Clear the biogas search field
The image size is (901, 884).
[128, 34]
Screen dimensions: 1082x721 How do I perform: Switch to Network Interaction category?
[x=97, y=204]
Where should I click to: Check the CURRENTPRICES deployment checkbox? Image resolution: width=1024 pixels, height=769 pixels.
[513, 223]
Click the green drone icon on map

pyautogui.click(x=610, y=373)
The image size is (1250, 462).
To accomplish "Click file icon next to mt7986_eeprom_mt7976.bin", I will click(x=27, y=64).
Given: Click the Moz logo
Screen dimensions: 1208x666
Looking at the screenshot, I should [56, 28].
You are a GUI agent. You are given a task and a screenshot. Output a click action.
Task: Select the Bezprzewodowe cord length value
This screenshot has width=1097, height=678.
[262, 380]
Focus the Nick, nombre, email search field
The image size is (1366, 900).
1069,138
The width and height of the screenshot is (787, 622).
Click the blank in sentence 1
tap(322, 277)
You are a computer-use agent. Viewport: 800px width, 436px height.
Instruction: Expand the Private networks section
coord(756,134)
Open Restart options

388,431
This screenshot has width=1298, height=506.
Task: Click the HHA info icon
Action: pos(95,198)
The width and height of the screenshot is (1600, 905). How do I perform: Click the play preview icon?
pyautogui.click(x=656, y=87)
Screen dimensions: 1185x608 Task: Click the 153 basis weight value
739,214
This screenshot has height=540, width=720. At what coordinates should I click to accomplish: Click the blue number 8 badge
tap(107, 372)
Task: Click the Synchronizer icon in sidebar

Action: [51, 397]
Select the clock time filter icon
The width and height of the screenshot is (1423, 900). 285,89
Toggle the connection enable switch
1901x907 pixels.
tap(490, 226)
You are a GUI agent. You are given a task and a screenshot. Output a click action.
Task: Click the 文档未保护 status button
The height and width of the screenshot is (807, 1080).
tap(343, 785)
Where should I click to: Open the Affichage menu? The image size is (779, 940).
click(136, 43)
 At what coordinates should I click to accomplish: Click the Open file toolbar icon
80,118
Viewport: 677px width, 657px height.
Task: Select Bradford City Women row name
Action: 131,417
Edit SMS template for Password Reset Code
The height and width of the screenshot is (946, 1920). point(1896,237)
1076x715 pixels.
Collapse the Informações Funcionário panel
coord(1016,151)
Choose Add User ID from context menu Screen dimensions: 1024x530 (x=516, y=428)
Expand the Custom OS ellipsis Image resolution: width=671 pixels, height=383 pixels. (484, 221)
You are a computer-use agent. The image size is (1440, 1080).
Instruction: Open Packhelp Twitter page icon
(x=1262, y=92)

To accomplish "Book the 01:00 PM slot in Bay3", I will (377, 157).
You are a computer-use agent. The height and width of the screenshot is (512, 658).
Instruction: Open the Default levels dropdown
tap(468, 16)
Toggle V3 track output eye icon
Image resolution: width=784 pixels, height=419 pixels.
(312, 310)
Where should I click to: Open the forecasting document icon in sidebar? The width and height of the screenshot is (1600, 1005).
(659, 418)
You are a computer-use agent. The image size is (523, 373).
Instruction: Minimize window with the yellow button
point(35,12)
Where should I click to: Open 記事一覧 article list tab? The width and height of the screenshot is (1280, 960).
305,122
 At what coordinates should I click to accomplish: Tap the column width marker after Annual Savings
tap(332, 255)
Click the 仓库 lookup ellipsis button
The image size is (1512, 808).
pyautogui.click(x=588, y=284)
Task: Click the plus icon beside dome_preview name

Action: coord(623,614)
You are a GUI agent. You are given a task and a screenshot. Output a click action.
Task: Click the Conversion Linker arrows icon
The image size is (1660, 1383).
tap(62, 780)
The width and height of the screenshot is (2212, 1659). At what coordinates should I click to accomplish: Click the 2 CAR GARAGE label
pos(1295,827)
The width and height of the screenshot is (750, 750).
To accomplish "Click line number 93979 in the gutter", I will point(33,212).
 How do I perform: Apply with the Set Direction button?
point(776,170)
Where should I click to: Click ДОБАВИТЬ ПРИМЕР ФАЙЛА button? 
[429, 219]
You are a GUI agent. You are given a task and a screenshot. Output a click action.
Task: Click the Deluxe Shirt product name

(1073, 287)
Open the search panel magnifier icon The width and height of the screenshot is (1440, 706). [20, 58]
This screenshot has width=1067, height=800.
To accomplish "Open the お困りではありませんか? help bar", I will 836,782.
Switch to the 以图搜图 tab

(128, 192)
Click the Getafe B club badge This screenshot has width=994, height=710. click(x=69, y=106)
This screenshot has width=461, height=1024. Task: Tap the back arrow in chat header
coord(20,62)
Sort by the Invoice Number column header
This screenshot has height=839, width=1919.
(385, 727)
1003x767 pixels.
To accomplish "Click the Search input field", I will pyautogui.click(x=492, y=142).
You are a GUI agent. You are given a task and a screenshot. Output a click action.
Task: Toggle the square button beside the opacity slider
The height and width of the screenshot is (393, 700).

● ● ● ● ● ● ●

→ **Goal of the exercise**
Without dropping a single line, output the records above exactly.

→ **Result of the exercise**
Clear the biogas search field
The image size is (901, 884).
[128, 34]
Screen dimensions: 1082x721 How do I perform: Switch to Network Interaction category?
[x=97, y=204]
Where should I click to: Check the CURRENTPRICES deployment checkbox? Image resolution: width=1024 pixels, height=769 pixels.
[513, 223]
Click the green drone icon on map

pyautogui.click(x=610, y=373)
The image size is (1250, 462).
To accomplish "Click file icon next to mt7986_eeprom_mt7976.bin", I will click(x=27, y=64).
Given: Click the Moz logo
Screen dimensions: 1208x666
Looking at the screenshot, I should [56, 28].
You are a GUI agent. You are given a task and a screenshot. Output a click action.
Task: Select the Bezprzewodowe cord length value
This screenshot has width=1097, height=678.
[262, 380]
Focus the Nick, nombre, email search field
The image size is (1366, 900).
1069,138
The width and height of the screenshot is (787, 622).
Click the blank in sentence 1
tap(322, 277)
You are a computer-use agent. Viewport: 800px width, 436px height.
Instruction: Expand the Private networks section
coord(756,134)
Open Restart options

388,431
This screenshot has width=1298, height=506.
Task: Click the HHA info icon
Action: pos(95,198)
The width and height of the screenshot is (1600, 905). How do I perform: Click the play preview icon?
pyautogui.click(x=656, y=87)
Screen dimensions: 1185x608 Task: Click the 153 basis weight value
739,214
This screenshot has height=540, width=720. At what coordinates should I click to accomplish: Click the blue number 8 badge
tap(107, 372)
Task: Click the Synchronizer icon in sidebar

Action: [51, 397]
Select the clock time filter icon
The width and height of the screenshot is (1423, 900). 285,89
Toggle the connection enable switch
1901x907 pixels.
tap(490, 226)
You are a GUI agent. You are given a task and a screenshot. Output a click action.
Task: Click the 文档未保护 status button
The height and width of the screenshot is (807, 1080).
tap(343, 785)
Where should I click to: Open the Affichage menu? The image size is (779, 940).
click(136, 43)
 At what coordinates should I click to accomplish: Click the Open file toolbar icon
80,118
Viewport: 677px width, 657px height.
Task: Select Bradford City Women row name
Action: 131,417
Edit SMS template for Password Reset Code
The height and width of the screenshot is (946, 1920). point(1896,237)
1076x715 pixels.
Collapse the Informações Funcionário panel
coord(1016,151)
Choose Add User ID from context menu Screen dimensions: 1024x530 (x=516, y=428)
Expand the Custom OS ellipsis Image resolution: width=671 pixels, height=383 pixels. (484, 221)
You are a computer-use agent. The image size is (1440, 1080).
Instruction: Open Packhelp Twitter page icon
(x=1262, y=92)

To accomplish "Book the 01:00 PM slot in Bay3", I will (377, 157).
You are a computer-use agent. The height and width of the screenshot is (512, 658).
Instruction: Open the Default levels dropdown
tap(468, 16)
Toggle V3 track output eye icon
Image resolution: width=784 pixels, height=419 pixels.
(312, 310)
Where should I click to: Open the forecasting document icon in sidebar? The width and height of the screenshot is (1600, 1005).
(659, 418)
You are a computer-use agent. The image size is (523, 373).
Instruction: Minimize window with the yellow button
point(35,12)
Where should I click to: Open 記事一覧 article list tab? The width and height of the screenshot is (1280, 960).
305,122
 At what coordinates should I click to accomplish: Tap the column width marker after Annual Savings
tap(332, 255)
Click the 仓库 lookup ellipsis button
The image size is (1512, 808).
pyautogui.click(x=588, y=284)
Task: Click the plus icon beside dome_preview name

Action: coord(623,614)
You are a GUI agent. You are given a task and a screenshot. Output a click action.
Task: Click the Conversion Linker arrows icon
The image size is (1660, 1383).
tap(62, 780)
The width and height of the screenshot is (2212, 1659). At what coordinates should I click to accomplish: Click the 2 CAR GARAGE label
pos(1295,827)
The width and height of the screenshot is (750, 750).
To accomplish "Click line number 93979 in the gutter", I will point(33,212).
 How do I perform: Apply with the Set Direction button?
point(776,170)
Where should I click to: Click ДОБАВИТЬ ПРИМЕР ФАЙЛА button? 
[429, 219]
You are a GUI agent. You are given a task and a screenshot. Output a click action.
Task: Click the Deluxe Shirt product name

(1073, 287)
Open the search panel magnifier icon The width and height of the screenshot is (1440, 706). [20, 58]
This screenshot has width=1067, height=800.
To accomplish "Open the お困りではありませんか? help bar", I will 836,782.
Switch to the 以图搜图 tab

(128, 192)
Click the Getafe B club badge This screenshot has width=994, height=710. click(x=69, y=106)
This screenshot has width=461, height=1024. Task: Tap the back arrow in chat header
coord(20,62)
Sort by the Invoice Number column header
This screenshot has height=839, width=1919.
(385, 727)
1003x767 pixels.
To accomplish "Click the Search input field", I will pyautogui.click(x=492, y=142).
You are a GUI agent. You are given a task and a screenshot. Output a click action.
Task: Toggle the square button beside the opacity slider
The height and width of the screenshot is (393, 700).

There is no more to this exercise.